▶ _SUPPLIED MATERIAL_:

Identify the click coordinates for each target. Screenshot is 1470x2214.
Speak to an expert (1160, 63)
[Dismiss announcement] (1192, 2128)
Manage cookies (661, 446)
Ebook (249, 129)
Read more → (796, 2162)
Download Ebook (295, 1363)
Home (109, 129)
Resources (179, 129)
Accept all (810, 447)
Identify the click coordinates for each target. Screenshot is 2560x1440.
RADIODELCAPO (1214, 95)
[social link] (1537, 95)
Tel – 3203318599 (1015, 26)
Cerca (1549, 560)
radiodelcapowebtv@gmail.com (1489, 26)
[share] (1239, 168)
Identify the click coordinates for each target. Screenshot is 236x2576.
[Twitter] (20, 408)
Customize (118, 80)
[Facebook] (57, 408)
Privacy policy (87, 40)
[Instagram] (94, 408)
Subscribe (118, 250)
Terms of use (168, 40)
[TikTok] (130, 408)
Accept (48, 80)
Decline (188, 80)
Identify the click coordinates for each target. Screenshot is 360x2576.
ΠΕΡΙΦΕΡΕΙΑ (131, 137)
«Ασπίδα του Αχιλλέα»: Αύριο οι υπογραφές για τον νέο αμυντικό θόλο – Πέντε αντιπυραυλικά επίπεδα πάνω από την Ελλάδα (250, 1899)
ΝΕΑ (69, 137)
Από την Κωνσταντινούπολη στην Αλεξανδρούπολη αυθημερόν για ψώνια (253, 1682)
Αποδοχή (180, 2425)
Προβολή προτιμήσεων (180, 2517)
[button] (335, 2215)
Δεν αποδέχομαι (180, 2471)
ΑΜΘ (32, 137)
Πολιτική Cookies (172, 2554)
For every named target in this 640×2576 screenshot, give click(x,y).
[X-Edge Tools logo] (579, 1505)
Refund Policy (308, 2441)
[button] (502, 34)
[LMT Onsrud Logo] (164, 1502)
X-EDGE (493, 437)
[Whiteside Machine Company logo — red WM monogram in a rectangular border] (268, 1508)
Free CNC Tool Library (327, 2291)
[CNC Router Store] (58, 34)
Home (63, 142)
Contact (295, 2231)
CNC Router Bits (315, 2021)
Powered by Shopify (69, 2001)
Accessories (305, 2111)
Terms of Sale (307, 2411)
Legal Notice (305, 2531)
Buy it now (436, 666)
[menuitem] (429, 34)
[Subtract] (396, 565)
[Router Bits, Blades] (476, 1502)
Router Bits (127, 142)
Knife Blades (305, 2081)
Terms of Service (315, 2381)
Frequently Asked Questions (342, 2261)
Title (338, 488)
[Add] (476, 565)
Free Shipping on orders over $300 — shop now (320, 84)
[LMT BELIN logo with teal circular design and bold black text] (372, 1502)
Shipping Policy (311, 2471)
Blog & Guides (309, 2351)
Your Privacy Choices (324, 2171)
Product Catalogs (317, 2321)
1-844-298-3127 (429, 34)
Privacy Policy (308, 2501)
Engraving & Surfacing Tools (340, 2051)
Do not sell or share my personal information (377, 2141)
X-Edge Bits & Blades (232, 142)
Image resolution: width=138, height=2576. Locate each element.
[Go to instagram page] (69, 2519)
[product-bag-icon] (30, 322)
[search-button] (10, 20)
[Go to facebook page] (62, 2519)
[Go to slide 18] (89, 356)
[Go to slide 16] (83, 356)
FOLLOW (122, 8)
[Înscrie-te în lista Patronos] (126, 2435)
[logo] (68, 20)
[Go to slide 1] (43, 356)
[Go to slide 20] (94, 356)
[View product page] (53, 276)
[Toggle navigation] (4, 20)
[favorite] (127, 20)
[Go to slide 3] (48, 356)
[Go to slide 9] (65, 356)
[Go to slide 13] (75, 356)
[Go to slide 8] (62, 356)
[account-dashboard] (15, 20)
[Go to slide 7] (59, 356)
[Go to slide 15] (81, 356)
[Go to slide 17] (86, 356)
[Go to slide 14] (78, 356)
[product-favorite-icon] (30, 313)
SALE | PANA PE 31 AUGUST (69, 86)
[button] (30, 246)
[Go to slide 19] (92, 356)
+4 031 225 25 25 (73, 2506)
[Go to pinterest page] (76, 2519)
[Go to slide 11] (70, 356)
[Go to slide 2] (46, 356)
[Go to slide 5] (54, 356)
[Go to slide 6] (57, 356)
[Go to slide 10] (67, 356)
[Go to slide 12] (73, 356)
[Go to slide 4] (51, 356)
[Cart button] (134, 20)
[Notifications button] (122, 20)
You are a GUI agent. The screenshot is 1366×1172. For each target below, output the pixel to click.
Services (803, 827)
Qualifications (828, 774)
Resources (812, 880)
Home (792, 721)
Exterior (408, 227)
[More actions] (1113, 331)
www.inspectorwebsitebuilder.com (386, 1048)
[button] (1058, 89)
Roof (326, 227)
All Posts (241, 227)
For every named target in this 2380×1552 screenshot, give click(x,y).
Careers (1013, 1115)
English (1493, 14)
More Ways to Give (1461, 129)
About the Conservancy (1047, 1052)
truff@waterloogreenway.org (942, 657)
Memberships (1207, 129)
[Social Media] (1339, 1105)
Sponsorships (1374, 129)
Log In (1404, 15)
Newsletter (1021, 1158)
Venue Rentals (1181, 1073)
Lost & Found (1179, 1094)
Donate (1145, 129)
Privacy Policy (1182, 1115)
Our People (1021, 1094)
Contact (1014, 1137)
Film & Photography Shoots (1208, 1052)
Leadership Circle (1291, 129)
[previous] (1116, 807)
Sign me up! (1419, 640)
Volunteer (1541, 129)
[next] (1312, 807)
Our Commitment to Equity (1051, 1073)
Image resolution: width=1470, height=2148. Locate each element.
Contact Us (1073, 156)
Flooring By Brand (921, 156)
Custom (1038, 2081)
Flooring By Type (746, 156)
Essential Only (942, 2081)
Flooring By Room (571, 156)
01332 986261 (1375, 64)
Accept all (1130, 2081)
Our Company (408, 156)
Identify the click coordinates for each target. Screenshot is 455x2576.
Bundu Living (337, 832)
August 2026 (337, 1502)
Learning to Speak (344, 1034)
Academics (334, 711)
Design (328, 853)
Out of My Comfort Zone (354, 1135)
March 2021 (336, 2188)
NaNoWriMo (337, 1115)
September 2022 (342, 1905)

▶ _THE TASK_: From the data above, return every line from the line that has "Frequently Asked Questions (342, 2261)" up to and including the line that has "You are a GUI", exactly.

▶ _ANSWER BOX_:
Frequently Asked Questions (342, 2261)
Title (338, 488)
[Add] (476, 565)
Free Shipping on orders over $300 — shop now (320, 84)
[LMT BELIN logo with teal circular design and bold black text] (372, 1502)
Shipping Policy (311, 2471)
Blog & Guides (309, 2351)
Your Privacy Choices (324, 2171)
Product Catalogs (317, 2321)
1-844-298-3127 (429, 34)
Privacy Policy (308, 2501)
Engraving & Surfacing Tools (340, 2051)
Do not sell or share my personal information (377, 2141)
X-Edge Bits & Blades (232, 142)
Image resolution: width=138, height=2576. Locate each element.
[Go to instagram page] (69, 2519)
[product-bag-icon] (30, 322)
[search-button] (10, 20)
[Go to facebook page] (62, 2519)
[Go to slide 18] (89, 356)
[Go to slide 16] (83, 356)
FOLLOW (122, 8)
[Înscrie-te în lista Patronos] (126, 2435)
[logo] (68, 20)
[Go to slide 1] (43, 356)
[Go to slide 20] (94, 356)
[View product page] (53, 276)
[Toggle navigation] (4, 20)
[favorite] (127, 20)
[Go to slide 3] (48, 356)
[Go to slide 9] (65, 356)
[Go to slide 13] (75, 356)
[Go to slide 8] (62, 356)
[account-dashboard] (15, 20)
[Go to slide 7] (59, 356)
[Go to slide 15] (81, 356)
[Go to slide 17] (86, 356)
[Go to slide 14] (78, 356)
[product-favorite-icon] (30, 313)
SALE | PANA PE 31 AUGUST (69, 86)
[button] (30, 246)
[Go to slide 19] (92, 356)
+4 031 225 25 25 (73, 2506)
[Go to pinterest page] (76, 2519)
[Go to slide 11] (70, 356)
[Go to slide 2] (46, 356)
[Go to slide 5] (54, 356)
[Go to slide 6] (57, 356)
[Go to slide 10] (67, 356)
[Go to slide 12] (73, 356)
[Go to slide 4] (51, 356)
[Cart button] (134, 20)
[Notifications button] (122, 20)
You are a GUI agent. The screenshot is 1366×1172. For each target below, output the pixel to click.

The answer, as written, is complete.